Error when applying remote function with multiple parameters
NiloFreitas opened this issue · comments
Environment details
Python: 3.10.14 | packaged by conda-forge | (main, Mar 20 2024, 12:45:18) [GCC 12.3.0]
bigframes==1.4.0
google-cloud-bigquery==3.20.1
ibis==8.0.0
pandas==2.2.2
pyarrow==15.0.2
sqlglot==20.11.0
Steps to reproduce
1. Deploy a remote function with multiple parameters using bigframes remote_function decorator
@bpd.remote_function(
[str, str],
str,
bigquery_connection=CONNECTION_ID
)
def extract_json_attribute_rf(pred: str, json_attribute: str) -> str:
import json
return json.loads(pred)[json_attribute]
2. Get a bigframes dataframe like this one
uri | pred |
---|---|
gs://dataproc-metastore-public-binaries/ads_ba... | {"interpretation": " The primary message of th... |
gs://dataproc-metastore-public-binaries/ads_ba... | {"interpretation": " The primary message of th... |
gs://dataproc-metastore-public-binaries/ads_ba... | {"interpretation": " The primary message of th... |
3. Apply this remote function to a dataframe, passing the additional parameter
Like this:
res_df = df.assign(interpretation=df["pred"].apply(extract_json_attribute_rf, args=("interpretation",)))
Or like this:
res_df = df.assign(interpretation=df["pred"].apply(extract_json_attribute_rf, json_attribute="interpretation"))
Which is how we would use following the pandas.Series.apply documentation:
https://pandas.pydata.org/pandas-docs/stable/reference/api/pandas.Series.apply.html
Stack trace
---------------------------------------------------------------------------
TypeError Traceback (most recent call last)
----> 1 res_df = df.assign(interpretation=df["pred"].apply(extract_json_attribute_rf, args=("interpretation",)))
File /opt/conda/lib/python3.10/site-packages/bigframes/core/log_adapter.py:44, in method_logger.<locals>.wrapper(*args, **kwargs)

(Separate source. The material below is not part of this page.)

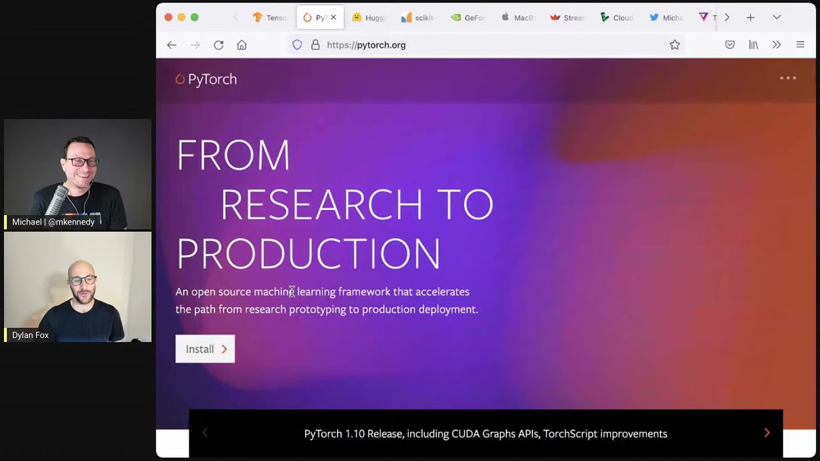The width and height of the screenshot is (820, 461).
Task: Bookmark this page with the star
Action: click(675, 45)
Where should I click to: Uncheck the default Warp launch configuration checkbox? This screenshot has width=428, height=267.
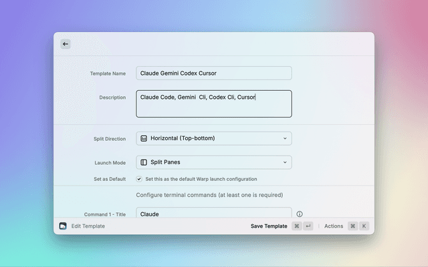(139, 179)
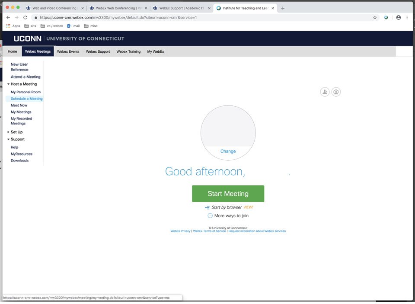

42 if api_method_name.startswith("__") or not api_method_name.startswith("_"):
43 add_api_method(full_method_name)
---> 44 return method(*args, **kwargs)
TypeError: Series.apply() got an unexpected keyword argument 'args'
---------------------------------------------------------------------------
TypeError Traceback (most recent call last)

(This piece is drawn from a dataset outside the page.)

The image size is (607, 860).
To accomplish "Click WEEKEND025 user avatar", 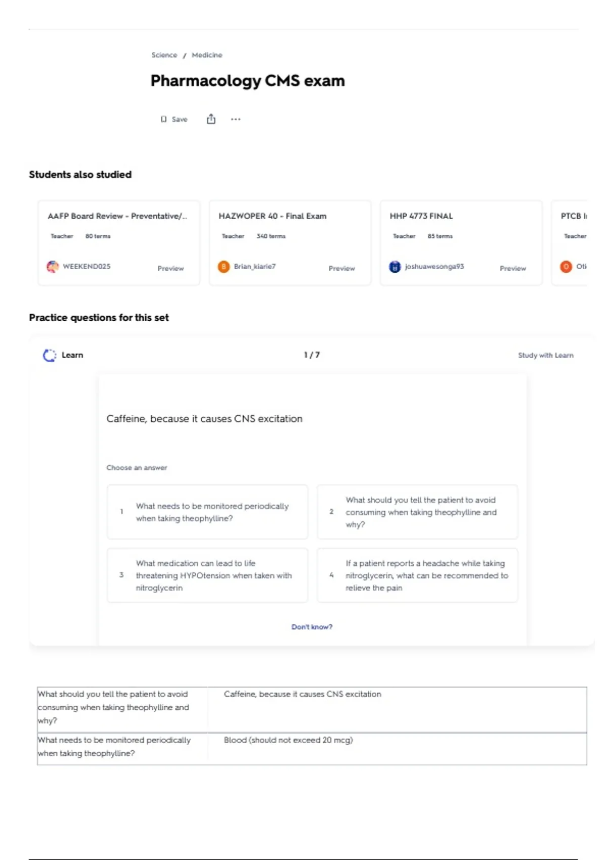I will pyautogui.click(x=53, y=267).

----> 1 res_df = df.assign(interpretation=df["pred"].apply(extract_json_attribute_rf, json_attribute="interpretation"))
File /opt/conda/lib/python3.10/site-packages/bigframes/core/log_adapter.py:44, in method_logger.<locals>.wrapper(*args, **kwargs)

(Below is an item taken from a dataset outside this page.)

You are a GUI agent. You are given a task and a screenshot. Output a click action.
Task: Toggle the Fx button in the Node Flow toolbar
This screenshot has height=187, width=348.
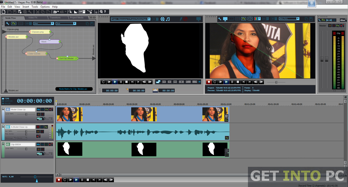point(14,23)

42 if api_method_name.startswith("__") or not api_method_name.startswith("_"):
43 add_api_method(full_method_name)
---> 44 return method(*args, **kwargs)
TypeError: Series.apply() got an unexpected keyword argument 'json_attribute'
Workaround
As a workaround I need to pass a concatenated string as input and then split, which is not the best thing to do
@bpd.remote_function(
[str],
str,
bigquery_connection=CONNECTION_ID
)
def extract_json_attribute_rf(input_content: str) -> str:
pred = input_content.split("|||")[0]
json_attribute = input_content.split("|||")[1]
import json
return json.loads(pred)[json_attribute]
input_remote_function_int = df['pred'] + '|||interpretation'
res_df = df.assign(interpretation=input_remote_function_int.apply(extract_json_attribute_rf))
Hi @NiloFreitas, currently multiple inputs hasn't been supported in remote functions. But we are working on a solution that will be available soon. You can watch #629 and our release notes https://cloud.google.com/python/docs/reference/bigframes/latest/changelog of it.